Menurutnya, ada tiga hal yang membuat target 1 juta barel minyak per hari pada 2030 sulit dicapai. Pertama, mempertahankan tingkat produksi yang ada saat ini. Diantaranya memperkirakan jumlah produksi minyak pada 2030 hanya tinggal sekitar 200.000 barel per hari. “Ada 3 hal yang perlu kita lihat, yang pertama adalah eksisting mempertahankan yang sudah ada. Mungkin 200 ribu saja sampai 2030,” ucapnya.
Kedua, Hadi mengatakan bahwa faktor lain yang menyebabkan target tersebut semakin jauh untuk dicapai adalah karena program EOR atau Enhanced Oil Recovery sebagai metode dalam mendorong peningkatan produksi minyak bumi dengan menginjeksikan sumber energi eksternal. Dia menilai program tersebut tidak berjalan dengan lancar.
“Tahun lalu, November, ada proposal dari K3S masuk ke K3S sambung malah ditolak, katanya kurang ini, itu, dan sebagainya. Sampai sekarang nggak jelas, mandek lagi. Padahal EOR adalah satu big bone meningkatkan produksi. Sampai saat ini saya nggak punya harapan, EOR ini karena mundur terus,” tuturnya.

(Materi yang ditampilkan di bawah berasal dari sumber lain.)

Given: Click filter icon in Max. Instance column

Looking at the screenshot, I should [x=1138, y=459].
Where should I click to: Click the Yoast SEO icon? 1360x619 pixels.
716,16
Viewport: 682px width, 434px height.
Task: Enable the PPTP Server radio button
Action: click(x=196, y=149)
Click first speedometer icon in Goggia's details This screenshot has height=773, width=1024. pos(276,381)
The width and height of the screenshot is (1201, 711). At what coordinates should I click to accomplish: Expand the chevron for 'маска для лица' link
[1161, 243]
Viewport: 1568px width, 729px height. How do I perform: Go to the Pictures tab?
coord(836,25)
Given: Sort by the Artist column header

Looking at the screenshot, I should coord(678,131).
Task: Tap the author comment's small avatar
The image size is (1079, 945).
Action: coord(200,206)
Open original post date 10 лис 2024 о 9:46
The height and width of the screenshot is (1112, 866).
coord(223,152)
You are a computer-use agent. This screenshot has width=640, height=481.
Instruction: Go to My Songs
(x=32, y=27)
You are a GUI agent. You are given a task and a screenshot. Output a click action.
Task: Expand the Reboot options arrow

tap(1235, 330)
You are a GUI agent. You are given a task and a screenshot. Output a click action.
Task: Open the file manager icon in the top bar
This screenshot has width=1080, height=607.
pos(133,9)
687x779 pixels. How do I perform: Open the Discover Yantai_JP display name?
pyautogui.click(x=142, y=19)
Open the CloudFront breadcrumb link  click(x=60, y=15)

Ketiga, Hadi melanjutkan faktor yang ketiga yakni lambatnya eksplorasi potensi migas yang sudah ditemukan. Dia mengatakan, eksplorasi membutuhkan waktu yang lama, tergantung dengan tingkat kesulitan yang dihadapi pada daerah masing-masing.
“Yang berikutnya adalah eksplorasi, kita butuh 200 ribu (barel) dikali 3 barel per day jatah asli eksplorasi. Kalo kita nggak speed up eksplorasi dan eksplorasi itu butuh waktu tadi sekitar 5, 10, 15 tahun tergantung kesulitannya,” tambahnya.